I am trying to implement a multithreaded version of bitonic sort on CPU, using C++. At the moment the best I can get with this implementation is a speedup of around 4.3, (ordering an array of 128 MB) even when I am using 16 threads. The code I used is the following:
void compareAndSwap(std::vector<uint32_t>& paddedValues, unsigned int threadId,
unsigned int chunkSize, unsigned int mergeStep, unsigned int bitonicSequenceSize)
{
unsigned int startIndex = threadId * chunkSize;
unsigned int endIndex = (threadId + 1) * chunkSize;
// Process the chunk assigned to this thread
for (unsigned int currentIndex = startIndex; currentIndex < endIndex; currentIndex++)
{
// Find the element to compare with
unsigned int compareIndex = currentIndex ^ mergeStep;
// Only compare if the compareIndex is greater (to avoid duplicate swaps)

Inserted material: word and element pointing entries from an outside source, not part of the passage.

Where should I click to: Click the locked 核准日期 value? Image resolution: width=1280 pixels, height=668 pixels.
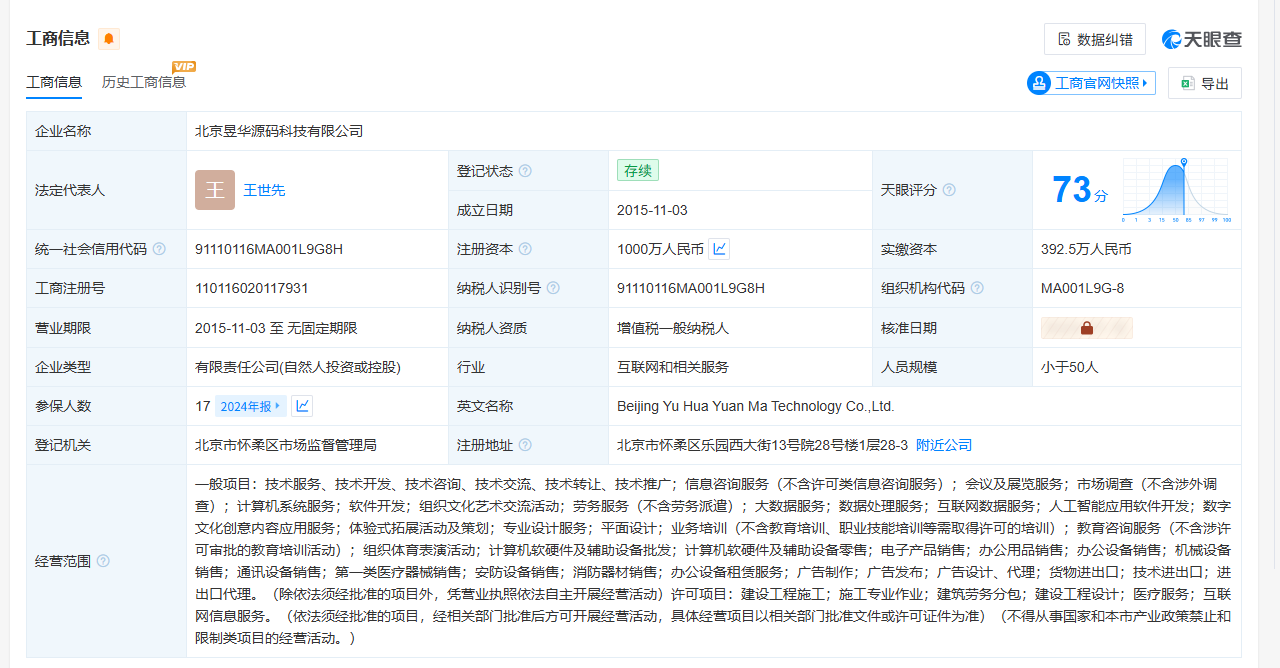coord(1086,328)
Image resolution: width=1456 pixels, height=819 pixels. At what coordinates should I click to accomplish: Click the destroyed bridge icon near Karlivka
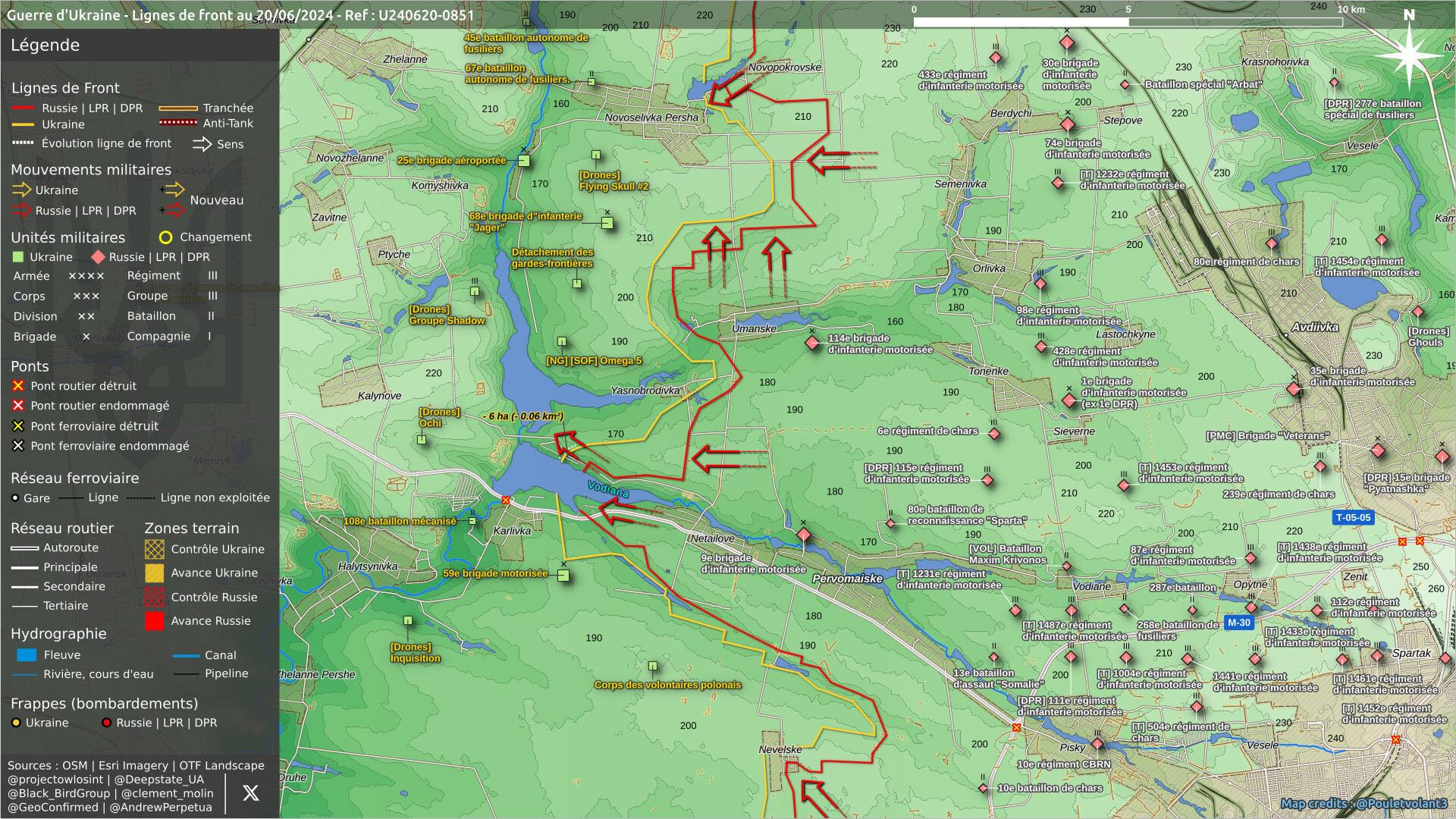[506, 500]
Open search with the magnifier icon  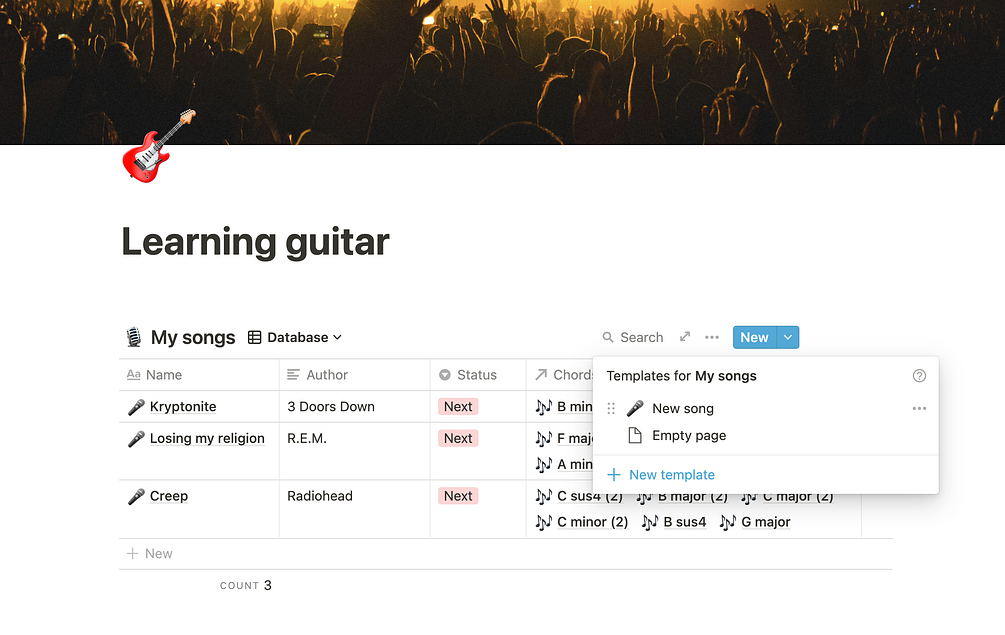[x=607, y=337]
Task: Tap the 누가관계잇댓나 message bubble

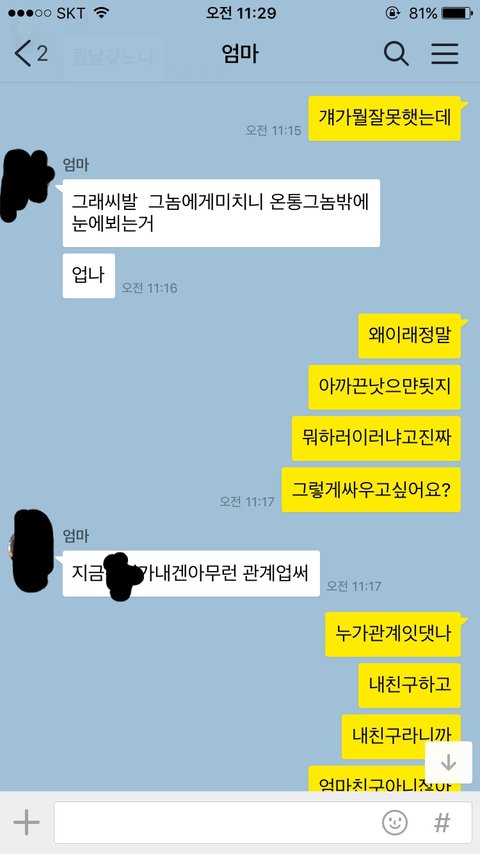Action: click(x=393, y=635)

if (compareIndex > currentIndex)
{
bool shouldSwap = false;
// Determine if we should swap based on the current subarray's sorting direction
if ((currentIndex & bitonicSequenceSize) == 0) // First half of subarray (ascending)
{
shouldSwap = (paddedValues[currentIndex] > paddedValues[compareIndex]);
}
else // Second half of subarray (descending)
{
shouldSwap = (paddedValues[currentIndex] < paddedValues[compareIndex]);
}
// Perform the swap if necessary
if (shouldSwap)
{
std::swap(paddedValues[currentIndex], paddedValues[compareIndex]);
}
}
}
}
void bitonicSort(uint32_t values[], unsigned int arrayLength, unsigned int numThreads, int sortOrder)
{
// Step 1: Pad the array to the next power of 2
unsigned int paddedLength = 1 << static_cast<int>(std::ceil(std::log2(arrayLength)));
std::vector paddedValues(paddedLength, std::numeric_limits<uint32_t>::max());
std::copy(values, values + arrayLength, paddedValues.begin());
// Step 2: Determine chunk size for each thread
unsigned int chunkSize = paddedLength / numThreads;
// Step 3: Iteratively build and merge bitonic sequences
// Outer loop: controls the size of bitonic sequences
for (unsigned int bitonicSequenceSize = 2; bitonicSequenceSize <= paddedLength; bitonicSequenceSize *= 2)
{
// Middle loop: controls the size of sub-sequences being merged
for (unsigned int mergeStep = bitonicSequenceSize / 2; mergeStep > 0; mergeStep /= 2)
{
// Step 4: Use multiple threads to compare and swap elements in parallel
std::vector<std::thread> threads;
threads.reserve(numThreads);
// Thread creation loop
for (unsigned int threadId = 0; threadId < numThreads; threadId++)
{
threads.emplace_back(compareAndSwap,
std::ref(paddedValues),
threadId,
chunkSize,
mergeStep,
bitonicSequenceSize);
}
// Wait for all threads to complete this stage
for (auto& thread : threads)
{
thread.join();
}
}
}
// Step 5: Copy back the sorted values
std::copy(paddedValues.begin(), paddedValues.begin() + arrayLength, values);
// Step 6: If descending order is required, reverse the array
if (sortOrder == 0)
{
std::reverse(values, values + arrayLength);
}
}
The problem seems to be the high number of misses that I get (I verified it by using amd uProf, I am using a Ryzen 9 7940hs to perform the tests). In particular there is a higher number of misses when I use a higher thread count, and that seems to nullify the potential benefits of the increase in the number of threads available. How could I solve this problem?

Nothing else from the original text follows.